Ekonomiler üzerinde Fed tehdidi artıyor

Servet YILDIRIM Ekonominin Halleri

Küresel ekonomide önemli şeyler oluyor. Hareketin asıl kaynağı ABD ama etkisi tüm dünyada hissedilecek.

Amerikan Merkez Bankası (Fed), her basiretli merkez bankası gibi enflasyon tehlikesini gördü ve gereğini yapmaya başladı. Mesele bunu yaparken ustalıkla hareket edip piyasaları çok fazla dalgalandırmadan yapıp yapamayacağında. Eğer yapamazsa sadece ABD piyasalarını değil bizim gibi kırılgan gelişmekte olan piyasaları da sıkıntılı günler bekliyor demektir; aynen 2013 Mayıs ayı sonrasında olduğu gibi.

Fed, 22 Mayıs 2013’te zamanın Fed Başkanı Ben Bernanke’nin yaptığı bir açıklama ile 5 yıldır uyguladığı “ultra gevşek para politikası”ndan çıkış sürecinin ilk adımını atmıştı. İzleyen dönemde piyasaya verdiği likiditeyi azaltmaya başlamış, ardından faizleri kademeli olarak artırmıştı. 2013 Mayıstan öncesi ve sonrası iki ayrı dünya ve iki ayrı Türkiye gibidir. Mesela Türkiye’de Bernanke konuşmadan hemen önce 1 dolar 1.8 liraydı. Merkez Bankası politika faizi yüzde 4.5 ve enflasyon yüzde 6’ydı. Türkiye’nin reytingi ise Baa3’tü. Fed geri çekilme planını kademeli olarak uygulamaya koymaya başladıktan sonra bir daha ne bu düzeyler ne de o notlar hiç görülmedi.

Aynen o zaman olduğu gibi bugün de piyasalar üzerinde Fed tehdidi yine arttı. Bu etkiyi yaratan üç önemli gelişme var:

1- Amerikan Merkez Bankası COVID krizi ile başlattığı varlık alımlarını azaltmaya başladı. Fed sistemden tahvil alıp piyasaya her ay 120 milyar dolar veriyordu, bu rakam kademeli olarak 60 milyara kadar indi.

2- Sıradaki adım ise faiz artırımı. Daha önce ağırlıklı olarak 2023 yılında başlaması beklenen faiz artırımlarının 2022’ye çekildiği görülüyor. Hatta ilk faiz artırımının yılın ilk yarısında görüleceğini düşünenlerin sayısı az değil.

3- Üçüncü adım ise Fed’in kabaran bilançosunu küçültmeye başlayacak olması. Son iki yıl boyunca gerçekleştirilen devasa parasal gevşeme ile 9 trilyon dolara ulaşan bilançonun küçültülmesi için Fed’in portfoyündeki borçlanma kağıtlarını satıp, piyasalardan sattığı kadar parayı çekmesi gerekiyor. Ne kadar satar, ne kadar küçültür orası muamma ama piyasadan para çekiyor olması fikri bile rahatsızlık verici. Çünkü ortaya salınan o paralar sadece ABD’de kalmadı, her tarafa yayıldı. Herkes nasibini aldı. Şimdi ise faturayı topluca ödeme zamanı.

Kısacası önemli şeyler oluyor, olacak.
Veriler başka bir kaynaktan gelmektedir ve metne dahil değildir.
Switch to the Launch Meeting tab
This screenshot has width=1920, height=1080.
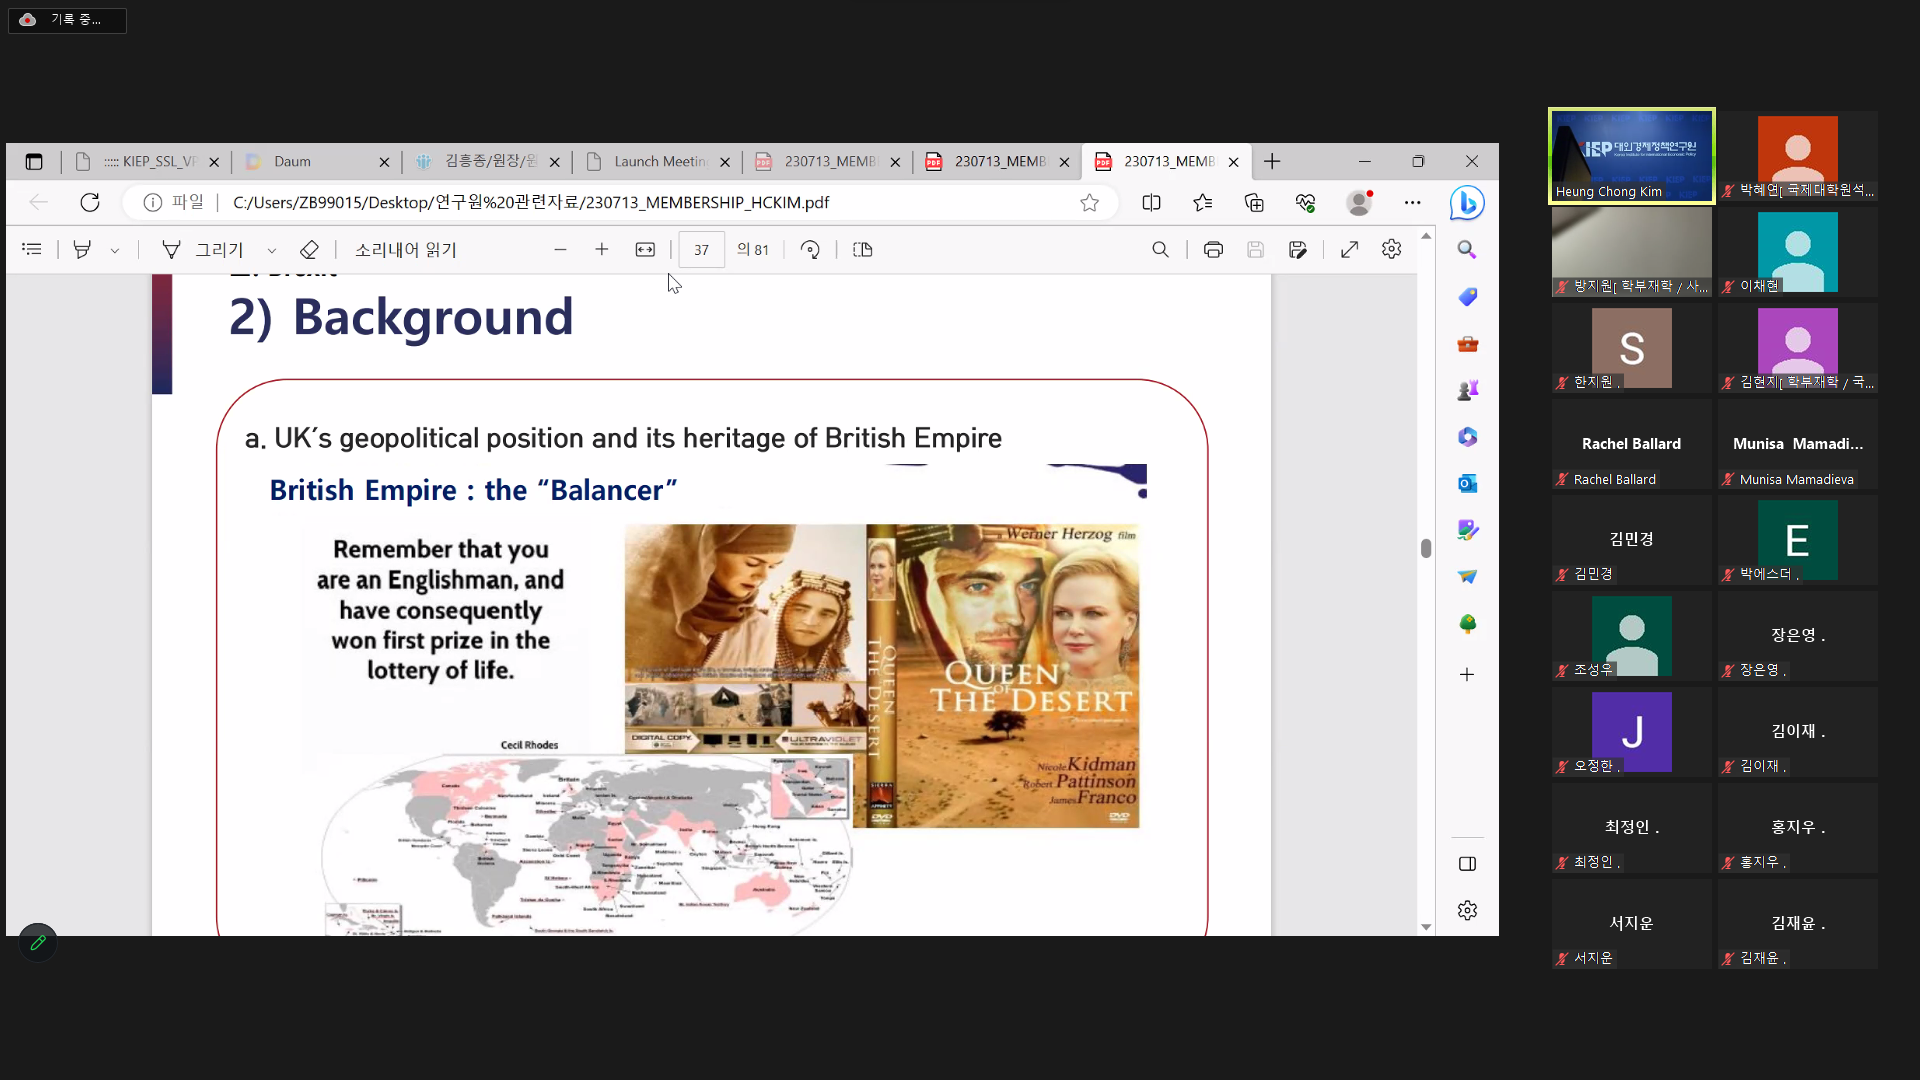[658, 162]
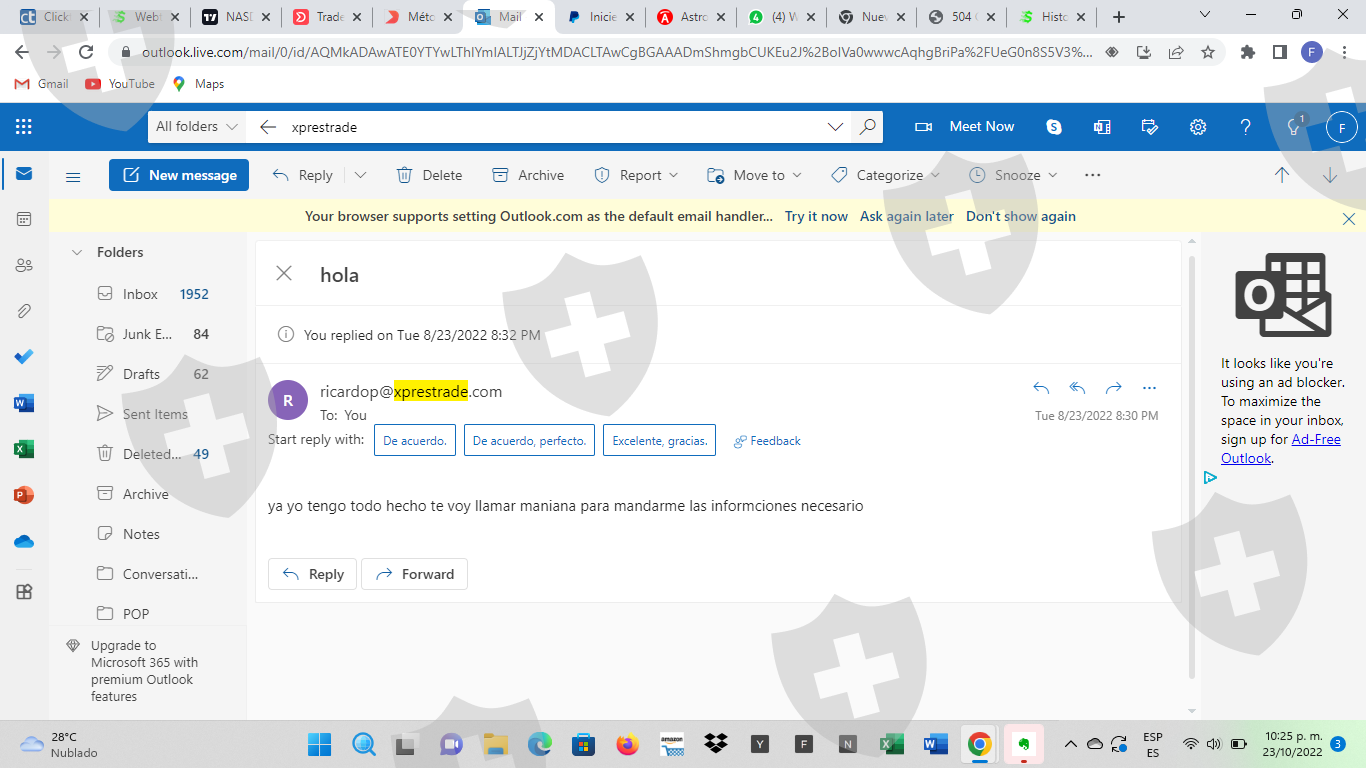This screenshot has width=1366, height=768.
Task: Open Settings gear in Outlook header
Action: point(1197,127)
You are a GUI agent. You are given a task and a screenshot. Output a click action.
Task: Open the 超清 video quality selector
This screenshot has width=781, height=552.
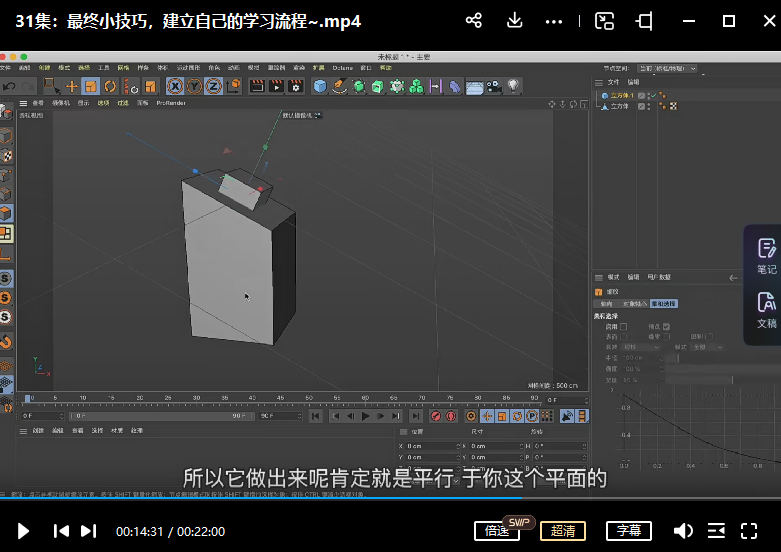pyautogui.click(x=563, y=531)
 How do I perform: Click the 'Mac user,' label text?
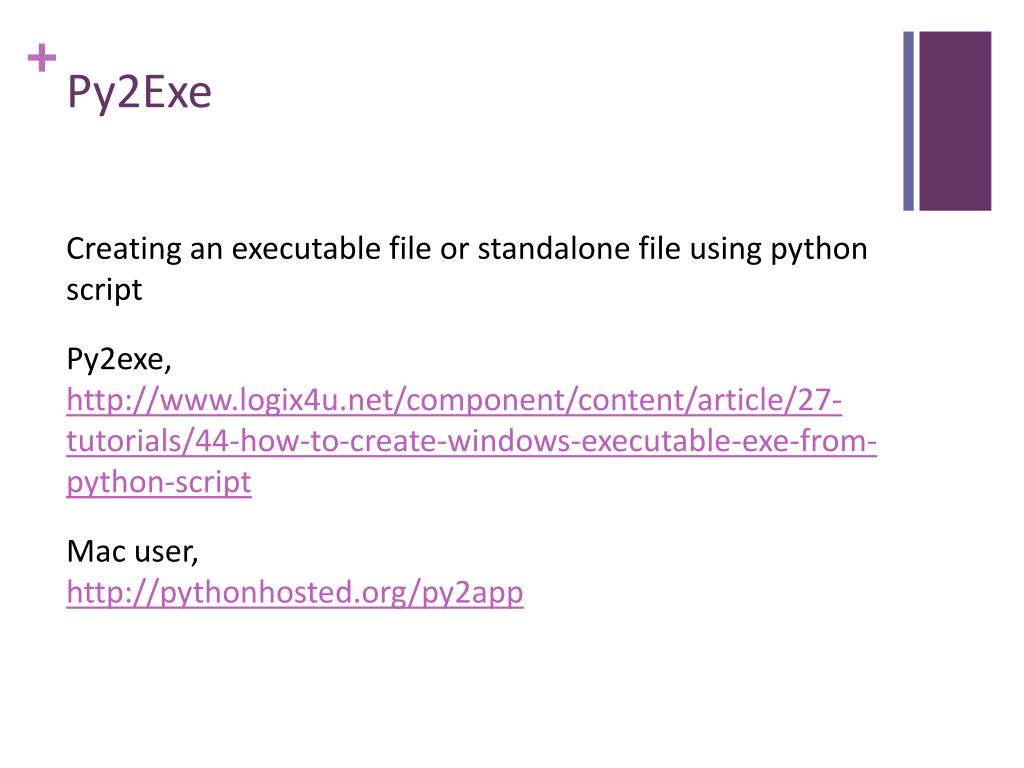pyautogui.click(x=133, y=552)
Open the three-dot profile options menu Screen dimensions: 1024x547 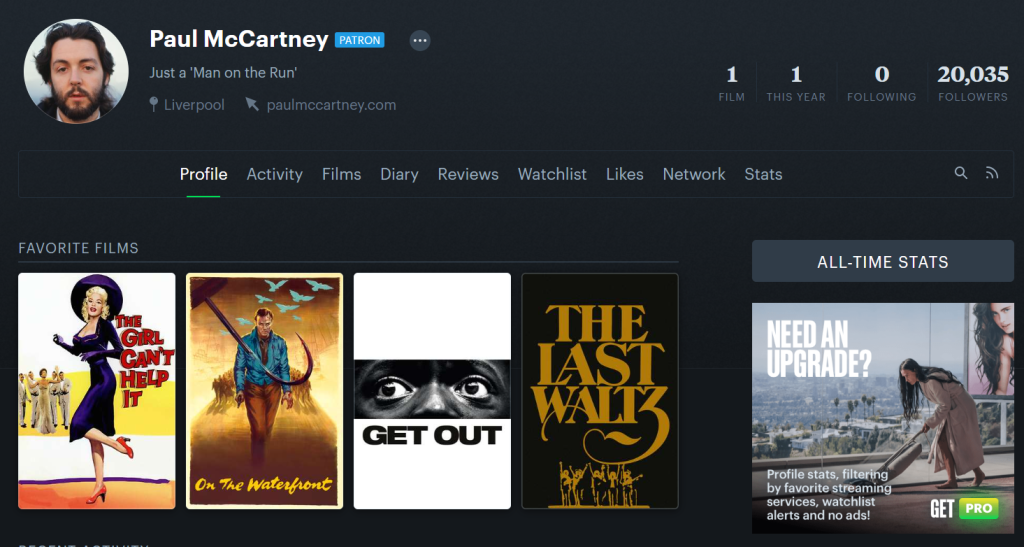pyautogui.click(x=420, y=41)
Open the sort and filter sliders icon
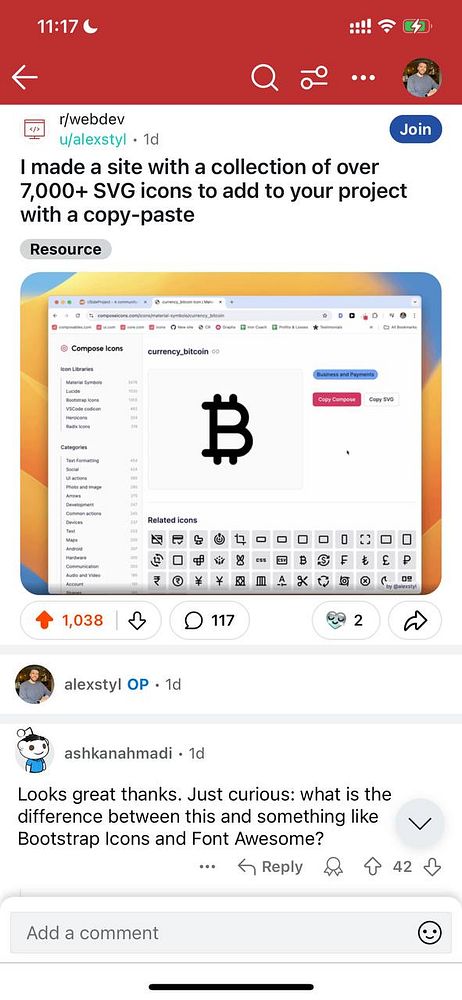Screen dimensions: 462x1000 tap(315, 78)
Her biri tek başına piyasalar için ciddi dalgalanmaya yol açabilecek potansiyeldeki üç kritik adım aynı anda ya da peşi sıra atılacak. Şu anda Fed’i hızlı davranmaktan alıkoyacak tek şey Omciron’un seyri olacaktır. Ama çok olağanüstü bir şey olmazsa yüzde 7 dolayında seyreden yıllık enflasyondan ürken Fed, sanki bu adımları atmakta kararlı gibi. Çünkü enflasyon onun öngördüğünün çok ötesine geçti.

Geçmiş örneklerde Fed’den gelen sinyalleri doğru okuyan ülkelerin aldıkları önlemler ve yaptıkları yapısal güçlendirmelerle Fed şokunu az hasarla atlattıklarını görmüştük. Ama önlem alamayan ve hazırlıksız yakalanalar ise ciddi darbeler almışlardı. Bu ülkelerin para birimleri değer kaybetti, enflasyon ve faizleri yükseldi, büyümeleri hız kesti, finansal istikrarları zayıfladı. Özellikle dış finansal bağımlılığı yüksek ama döviz rezervleri düşük olan; Fed dalgasına yüksek enflasyon ile yakalan ve dolarizasyondan kurtulamayan ekonomileri sancılı bir dönem bekliyor.